GenAI Use Behavior and Post‐Failure Perceptions Among People With Functional Disabilities: A Multimethod Study
Summary
This multimethod paper studies how people with functional disabilities (hearing, visual and mobility impairments) adopt generative AI (GenAI) and how they react when services fail. Two studies were run: Study 1 surveyed 284 participants to identify motivational drivers of GenAI use and to test whether perceived value moderates the intention–use link. Study 2 used an experiment (231 participants) to compare responses to service failures attributed to GenAI versus human officers and tested how attitudes and actual GenAI use moderate those reactions.

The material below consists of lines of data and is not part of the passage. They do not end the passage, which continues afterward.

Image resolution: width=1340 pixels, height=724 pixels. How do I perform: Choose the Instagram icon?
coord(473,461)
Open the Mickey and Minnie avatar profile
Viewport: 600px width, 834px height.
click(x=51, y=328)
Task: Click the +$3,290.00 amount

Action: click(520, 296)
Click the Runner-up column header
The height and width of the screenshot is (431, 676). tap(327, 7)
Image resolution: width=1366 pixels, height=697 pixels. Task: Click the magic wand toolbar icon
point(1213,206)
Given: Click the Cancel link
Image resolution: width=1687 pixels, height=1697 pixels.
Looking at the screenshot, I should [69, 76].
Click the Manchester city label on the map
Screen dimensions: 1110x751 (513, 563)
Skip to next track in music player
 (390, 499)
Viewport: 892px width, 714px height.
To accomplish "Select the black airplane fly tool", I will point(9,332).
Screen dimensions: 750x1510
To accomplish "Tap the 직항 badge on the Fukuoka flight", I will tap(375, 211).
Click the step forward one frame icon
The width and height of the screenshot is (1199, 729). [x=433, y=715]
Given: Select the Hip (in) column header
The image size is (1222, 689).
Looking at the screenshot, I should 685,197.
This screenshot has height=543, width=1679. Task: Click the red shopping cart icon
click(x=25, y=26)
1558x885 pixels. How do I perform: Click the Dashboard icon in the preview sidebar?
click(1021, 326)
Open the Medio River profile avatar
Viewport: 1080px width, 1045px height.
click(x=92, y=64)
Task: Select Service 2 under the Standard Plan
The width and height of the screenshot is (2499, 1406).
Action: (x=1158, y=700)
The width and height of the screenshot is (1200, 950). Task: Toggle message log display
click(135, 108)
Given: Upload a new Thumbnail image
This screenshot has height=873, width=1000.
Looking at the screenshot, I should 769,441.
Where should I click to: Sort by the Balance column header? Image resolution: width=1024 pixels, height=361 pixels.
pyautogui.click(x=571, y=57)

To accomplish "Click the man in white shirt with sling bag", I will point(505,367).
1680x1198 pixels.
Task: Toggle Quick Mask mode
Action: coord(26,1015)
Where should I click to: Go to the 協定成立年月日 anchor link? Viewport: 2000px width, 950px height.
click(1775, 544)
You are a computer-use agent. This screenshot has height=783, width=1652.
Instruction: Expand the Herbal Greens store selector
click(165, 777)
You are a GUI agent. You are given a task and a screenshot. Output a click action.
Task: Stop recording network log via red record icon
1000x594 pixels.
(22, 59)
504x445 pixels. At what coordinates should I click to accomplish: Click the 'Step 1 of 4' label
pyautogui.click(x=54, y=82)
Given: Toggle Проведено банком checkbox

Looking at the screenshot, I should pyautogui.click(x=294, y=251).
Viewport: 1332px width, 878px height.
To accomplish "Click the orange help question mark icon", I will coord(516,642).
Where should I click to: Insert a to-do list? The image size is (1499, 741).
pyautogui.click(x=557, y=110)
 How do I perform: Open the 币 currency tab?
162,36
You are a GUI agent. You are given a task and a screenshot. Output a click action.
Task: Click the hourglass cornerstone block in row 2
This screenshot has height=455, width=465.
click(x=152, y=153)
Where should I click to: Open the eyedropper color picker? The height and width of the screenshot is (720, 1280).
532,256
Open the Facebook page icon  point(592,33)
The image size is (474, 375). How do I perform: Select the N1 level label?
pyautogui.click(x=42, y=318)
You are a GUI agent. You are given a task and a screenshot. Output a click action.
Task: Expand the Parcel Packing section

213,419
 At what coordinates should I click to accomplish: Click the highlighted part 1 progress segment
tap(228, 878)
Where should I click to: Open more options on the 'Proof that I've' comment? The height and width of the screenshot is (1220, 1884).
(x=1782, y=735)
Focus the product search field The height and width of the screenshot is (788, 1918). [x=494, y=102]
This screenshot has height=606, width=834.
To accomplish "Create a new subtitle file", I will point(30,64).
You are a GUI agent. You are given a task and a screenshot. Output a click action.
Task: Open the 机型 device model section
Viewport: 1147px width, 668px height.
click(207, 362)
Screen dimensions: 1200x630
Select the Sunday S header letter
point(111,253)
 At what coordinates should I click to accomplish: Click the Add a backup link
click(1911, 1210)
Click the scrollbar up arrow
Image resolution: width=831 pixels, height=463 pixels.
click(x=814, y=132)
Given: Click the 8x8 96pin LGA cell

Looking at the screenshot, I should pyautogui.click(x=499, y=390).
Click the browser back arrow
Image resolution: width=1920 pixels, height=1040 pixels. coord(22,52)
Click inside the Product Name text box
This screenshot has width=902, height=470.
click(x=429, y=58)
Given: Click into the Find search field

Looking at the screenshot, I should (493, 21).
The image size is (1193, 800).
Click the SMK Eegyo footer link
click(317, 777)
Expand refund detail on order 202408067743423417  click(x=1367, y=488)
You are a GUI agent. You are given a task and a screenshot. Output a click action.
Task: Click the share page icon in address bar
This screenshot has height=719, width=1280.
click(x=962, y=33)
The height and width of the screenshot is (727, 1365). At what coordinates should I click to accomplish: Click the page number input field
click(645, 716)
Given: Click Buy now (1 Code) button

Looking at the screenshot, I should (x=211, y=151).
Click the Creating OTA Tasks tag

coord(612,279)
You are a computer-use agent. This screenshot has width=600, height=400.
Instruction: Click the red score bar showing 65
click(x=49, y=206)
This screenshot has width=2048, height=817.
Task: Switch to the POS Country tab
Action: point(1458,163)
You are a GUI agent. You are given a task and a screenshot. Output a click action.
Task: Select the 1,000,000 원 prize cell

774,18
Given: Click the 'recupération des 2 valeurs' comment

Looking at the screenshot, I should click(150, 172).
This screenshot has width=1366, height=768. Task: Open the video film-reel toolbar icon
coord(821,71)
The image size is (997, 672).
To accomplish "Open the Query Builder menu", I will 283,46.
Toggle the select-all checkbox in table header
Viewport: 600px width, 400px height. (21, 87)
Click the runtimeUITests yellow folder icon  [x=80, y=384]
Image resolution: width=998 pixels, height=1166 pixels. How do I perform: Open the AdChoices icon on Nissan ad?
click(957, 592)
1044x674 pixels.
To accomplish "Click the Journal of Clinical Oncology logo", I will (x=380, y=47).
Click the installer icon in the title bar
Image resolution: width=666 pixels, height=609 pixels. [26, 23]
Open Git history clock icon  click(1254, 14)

The main findings: habit, promotional benefits, trust and behavioural intention all increase GenAI use behaviour among people with functional disabilities. However, higher perceived value weakens the effect of intention on actual use (it acts as a decision gate). In failure scenarios, GenAI-attributed errors reduce inferential judgment (i.e. users judge future GenAI services more harshly) more than human errors. Positive attitudes and greater prior GenAI use buffer these negative reactions. The paper frames results using UTAUT2, behavioural reasoning theory, attribution theory, algorithmic transference and the social model of disability to highlight structural and experiential drivers of adoption and post-failure perceptions.
Key Points
- Habit, promotional benefits, perceived trust and behavioural intention positively drive GenAI use behaviour for people with functional disabilities.
- Perceived value moderates the intention→use relationship: higher perceived value can weaken the translation of intention into actual use.
- Study 1 combined genetic-algorithm variable selection with Bayesian regression and IPWRA robustness checks on survey data (n=284).
- Study 2 shows GenAI-attributed failures produce lower inferential judgement than identical human errors, signalling stronger distrust when AI is blamed.
- Attitudes toward GenAI moderate post-failure reactions: more positive attitudes reduce harsh inferential judgements after GenAI failures.
- Frequent GenAI users show greater resilience: prior use behaviour buffers negative generalisation after failures.
- Findings are interpreted through the social model of disability: structural and design barriers shape expectations, trust and abandonment risks.
- Practical recommendations include inclusive onboarding, transparency, targeted promotions and error-handling designed with disabled users.
Why should I read this?
Short version: if you build, buy or regulate GenAI services and care about inclusion, this paper tells you who actually uses GenAI among disabled users, why uptake sometimes stalls, and how a single AI cock-up can hurt trust — unless you design for it. It’s written with real methods (Bayesian models, experiments) and gives usable fixes: better onboarding, honest comms and co‑design with disability groups. Saves you time — and potential reputational pain.
Author style
Punchy: the authors treat people with functional disabilities as active agents (not passive recipients) and stress that perceived value can backfire when high expectations meet inaccessible implementations. If you’re in product, policy or marketing, the paper amps up why inclusion must be operational — not just rhetorical.
Context and Relevance
Why it matters: about 15% of the global population live with a disability; GenAI’s multimodal features hold strong promise for personalised accessibility. But this study shows that technology adoption among disabled users is shaped by structural barriers, prior experiences and expectations. The work is highly relevant to developers, accessibility teams, marketers and policymakers because it ties behavioural theory to practical interventions (training, transparency, accessible defaults and error recovery). It also extends debates about algorithmic distrust by showing disabled users’ responses are nuanced and moderated by attitudes and experience.